Modeling cortical networks for SSVEP simulations

Synchronous activation of large neural populations generates coherent electromagnetic signals which are detectable on the scalp or cortical surface and are the primary signal modality for some of the most well known brain-machine interface (BMI) applications – including cursor control and item selection. However, the neural dynamics that generate synchronous signals, as well as changes in the amount of synchrony in different frequency bands, are not clearly understood. In this project, we will take the approach of simulating neural activity through computational models and direct comparisons to recorded neural activity, specifically data collected using electroencephalography (EEG).
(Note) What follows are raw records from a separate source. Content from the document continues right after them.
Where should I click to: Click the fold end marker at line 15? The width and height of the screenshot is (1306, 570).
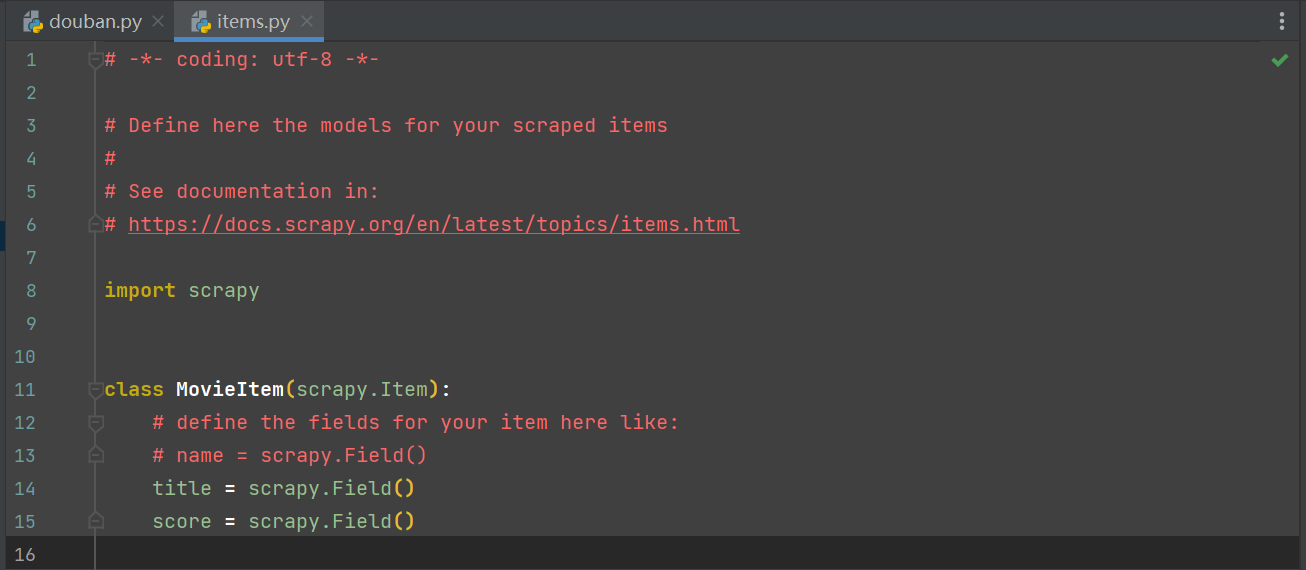pyautogui.click(x=96, y=521)
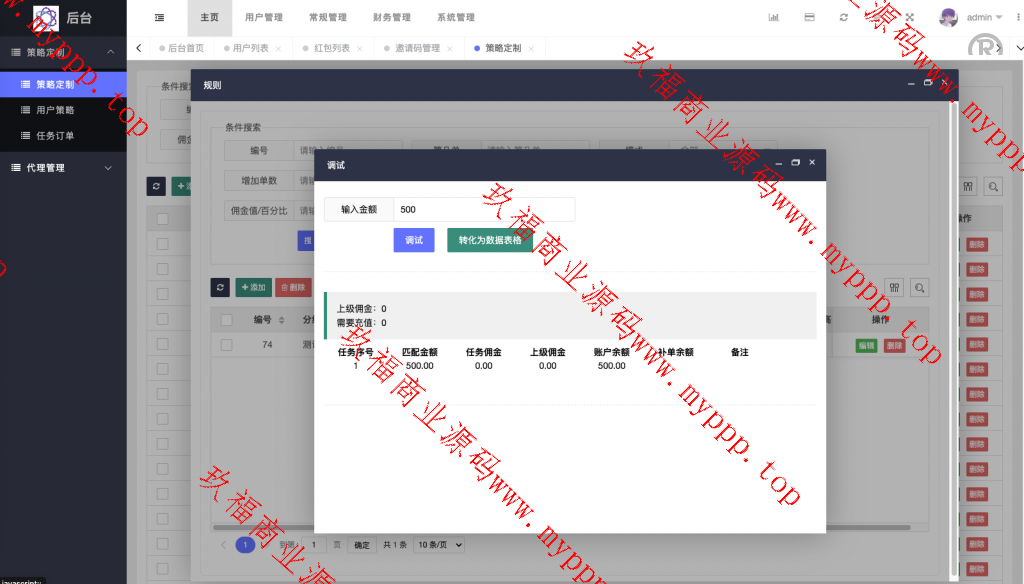Click the search icon in rules table toolbar

[919, 287]
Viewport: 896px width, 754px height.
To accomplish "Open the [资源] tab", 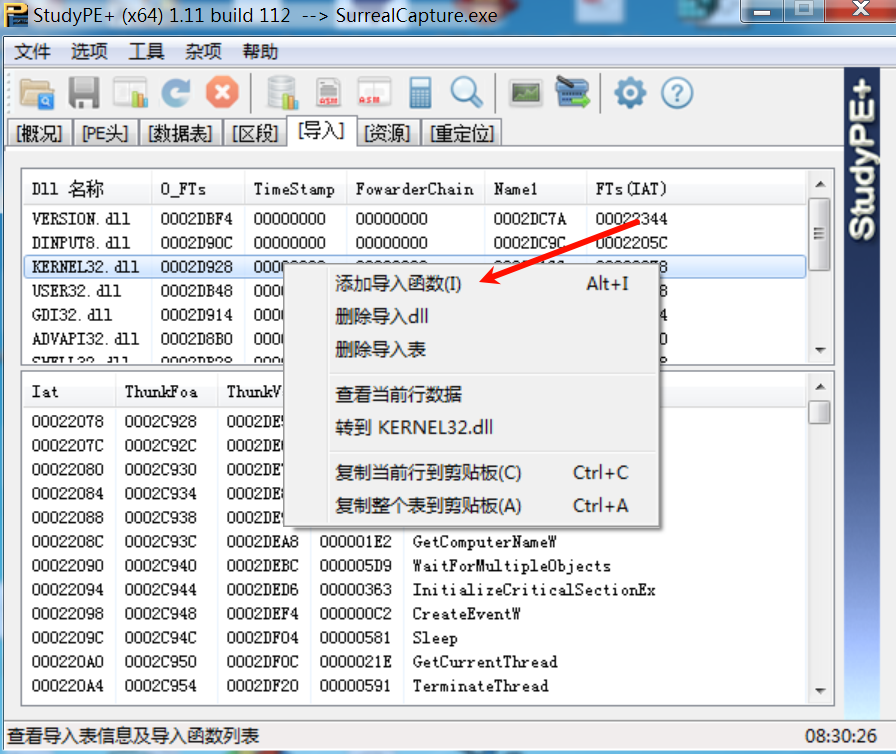I will (387, 133).
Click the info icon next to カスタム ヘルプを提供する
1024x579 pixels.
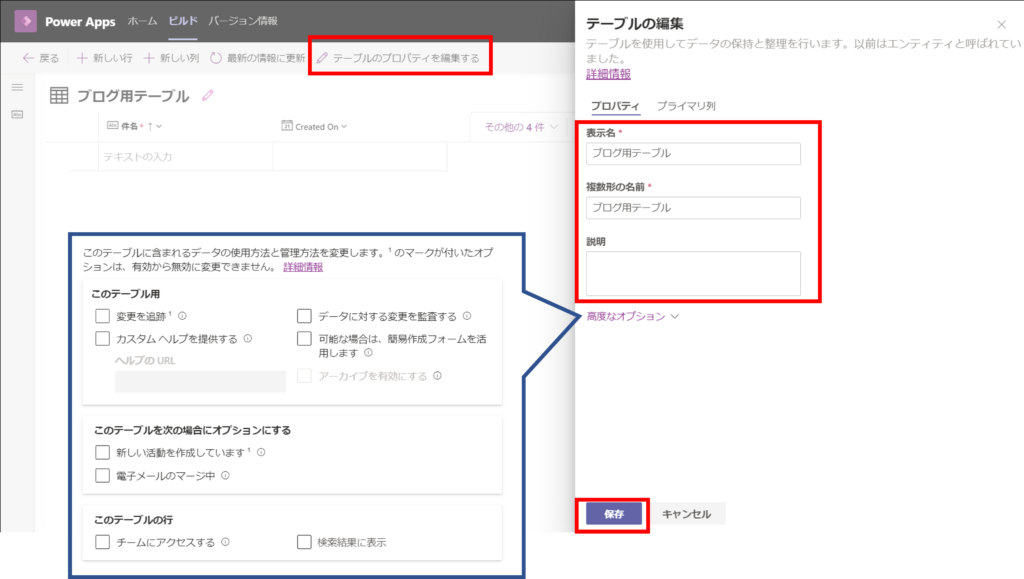pos(247,339)
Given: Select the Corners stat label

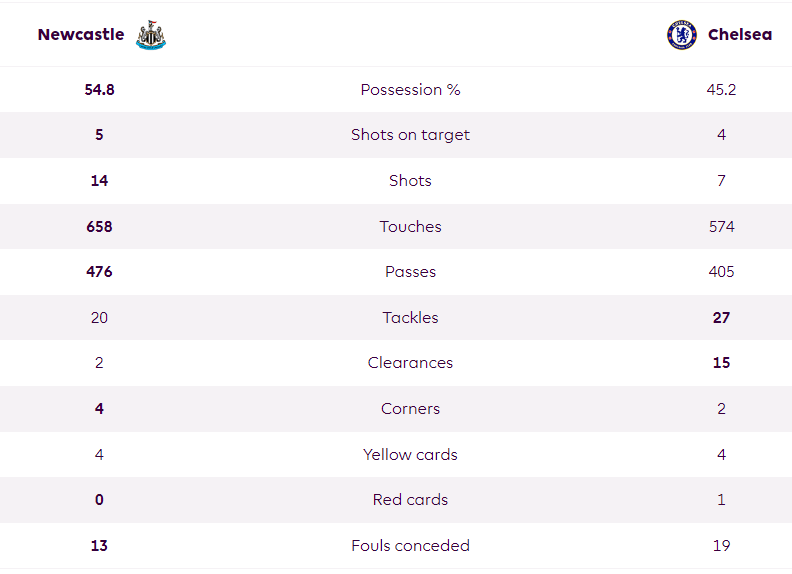Looking at the screenshot, I should pyautogui.click(x=410, y=408).
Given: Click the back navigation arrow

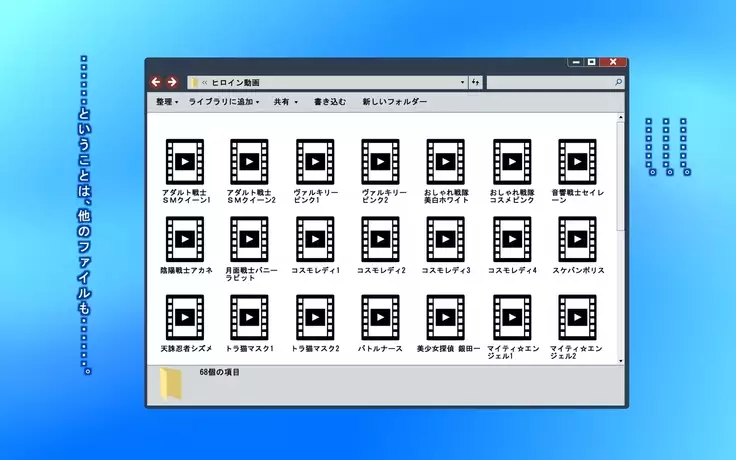Looking at the screenshot, I should [156, 82].
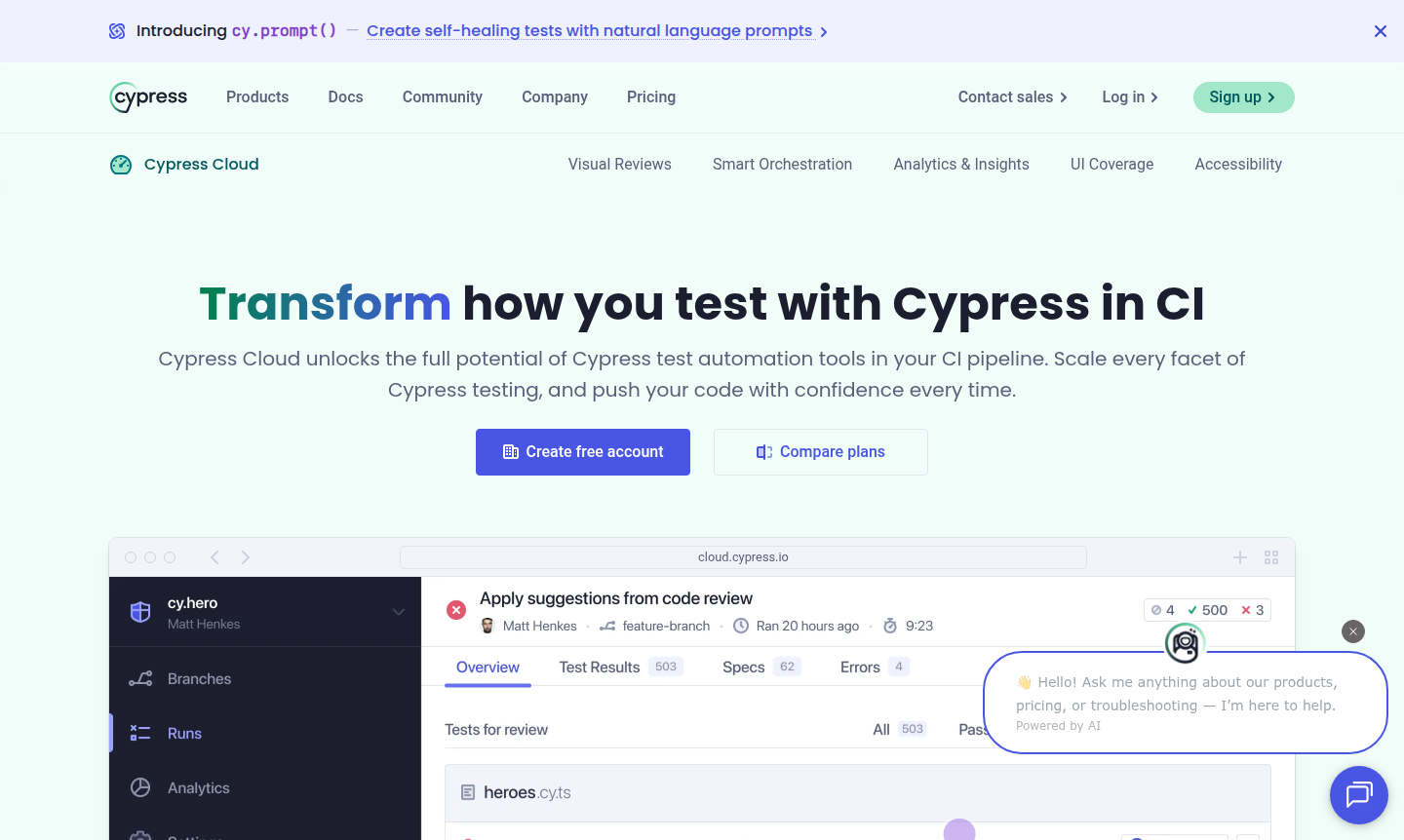Open the Contact sales dropdown
The height and width of the screenshot is (840, 1404).
coord(1012,96)
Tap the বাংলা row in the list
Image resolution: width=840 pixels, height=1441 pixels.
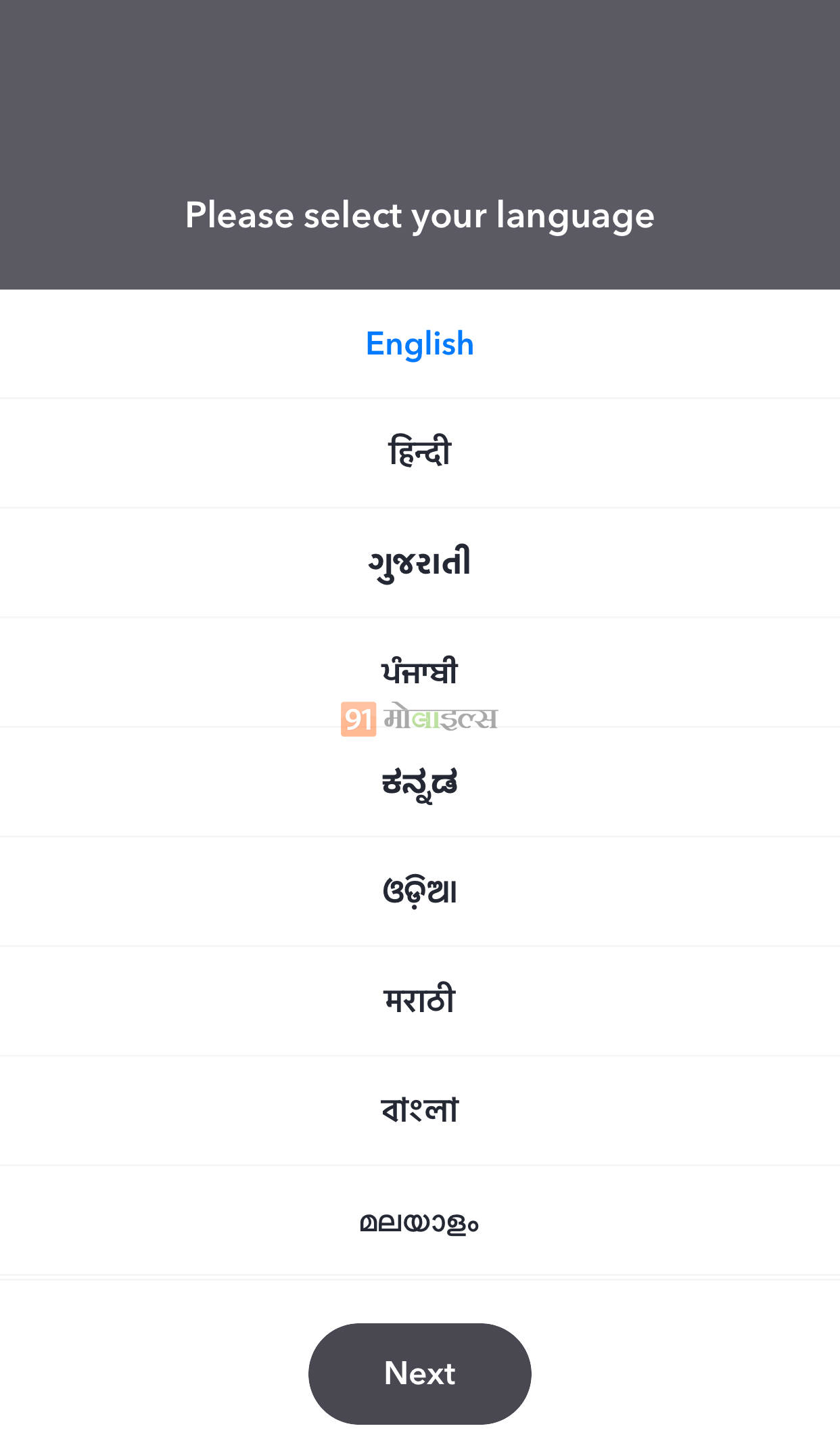(x=419, y=1110)
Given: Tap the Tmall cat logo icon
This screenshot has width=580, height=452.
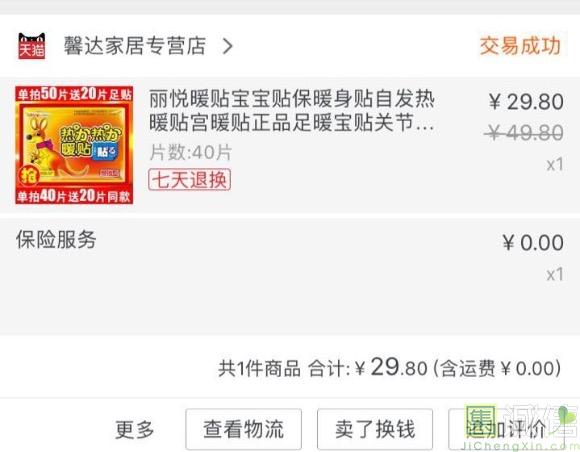Looking at the screenshot, I should coord(32,46).
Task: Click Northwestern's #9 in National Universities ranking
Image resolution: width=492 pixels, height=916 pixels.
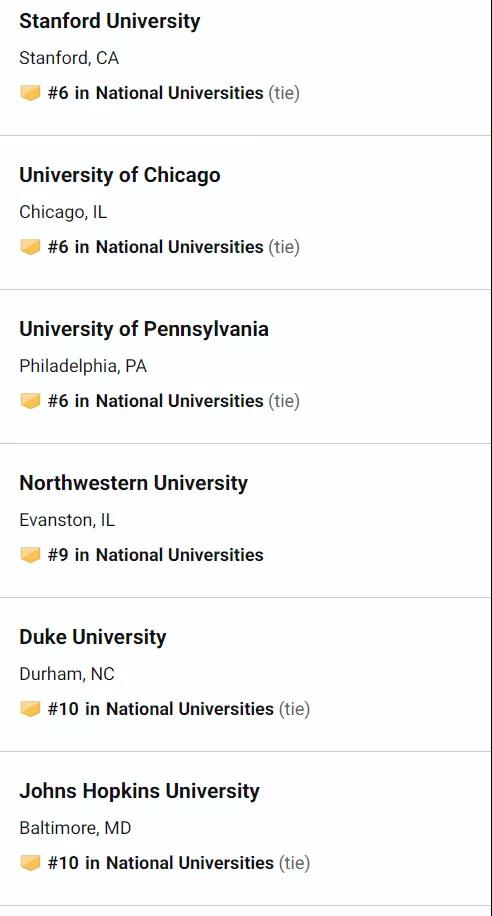Action: 155,555
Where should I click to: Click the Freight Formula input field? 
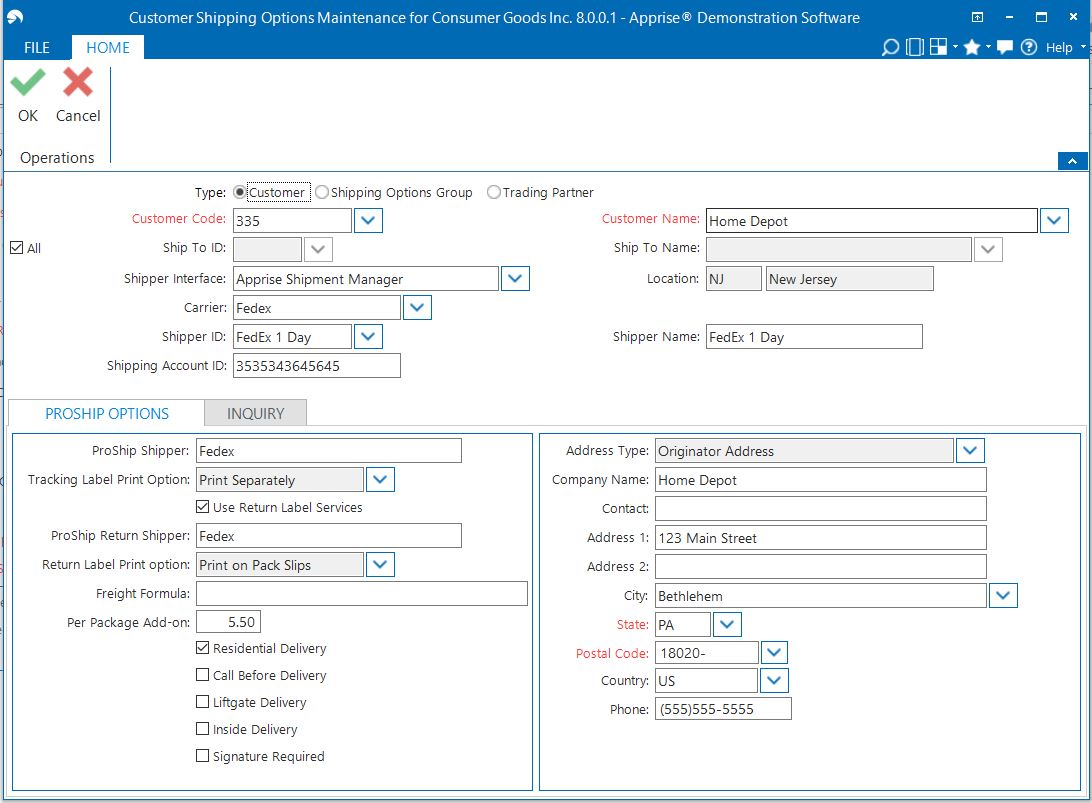(x=361, y=594)
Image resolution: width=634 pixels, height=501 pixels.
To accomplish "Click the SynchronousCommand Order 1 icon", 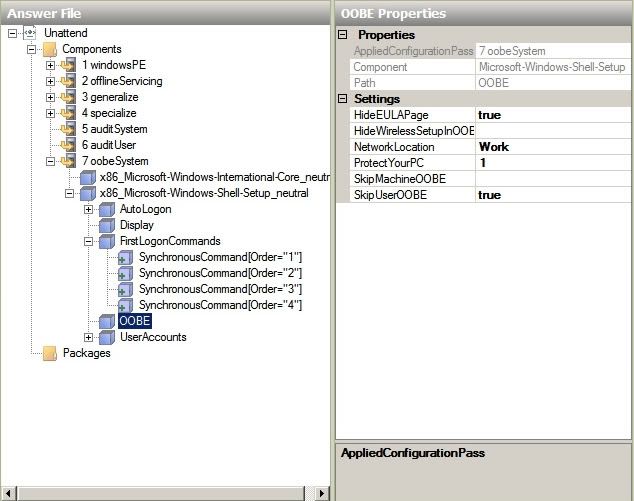I will [126, 257].
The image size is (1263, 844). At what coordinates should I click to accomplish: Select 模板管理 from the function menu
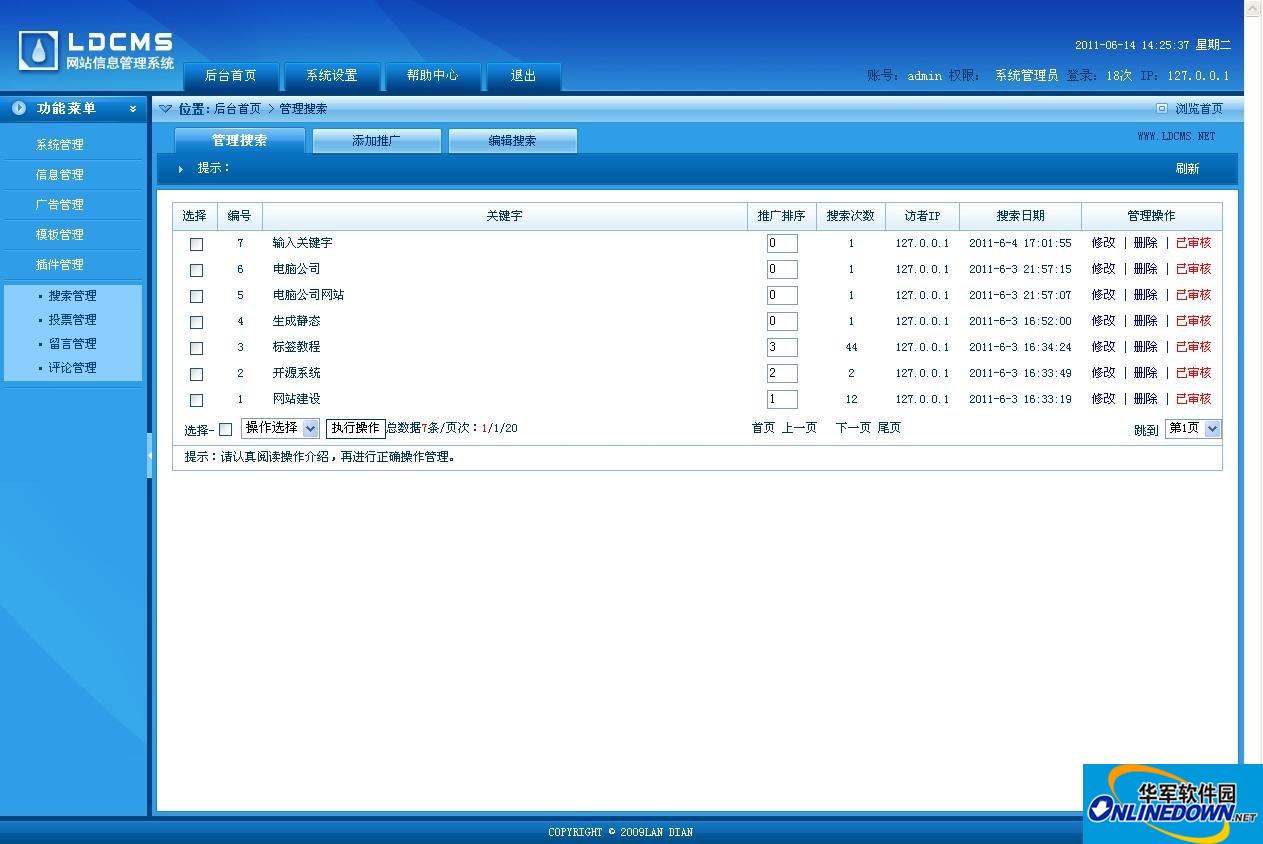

While models abound, they tend to operate under either implicit or explicit assumptions about the underlying neural network connectivity. Recent developments in dynamical systems have provided possible theoretical underpinnings explaining the relationship between a network’s explicit structure and the synchronous activities it may undergo. In particular, the steady state visual evoked potential (SSVEP) will serve as a test-case for explaining the neural connectivity mediating the two-part effect found as a result of observation of a driving visual input. Specifically, low-level neural connectivity analyses will be used to investigate how a large neural network can maintain one stable synchronous state in the absence of visual input (e.g., the alpha rhythm) then switch to another synchronous state in the presence of visual input (e.g., SSVEP) without changing the connectivity structure.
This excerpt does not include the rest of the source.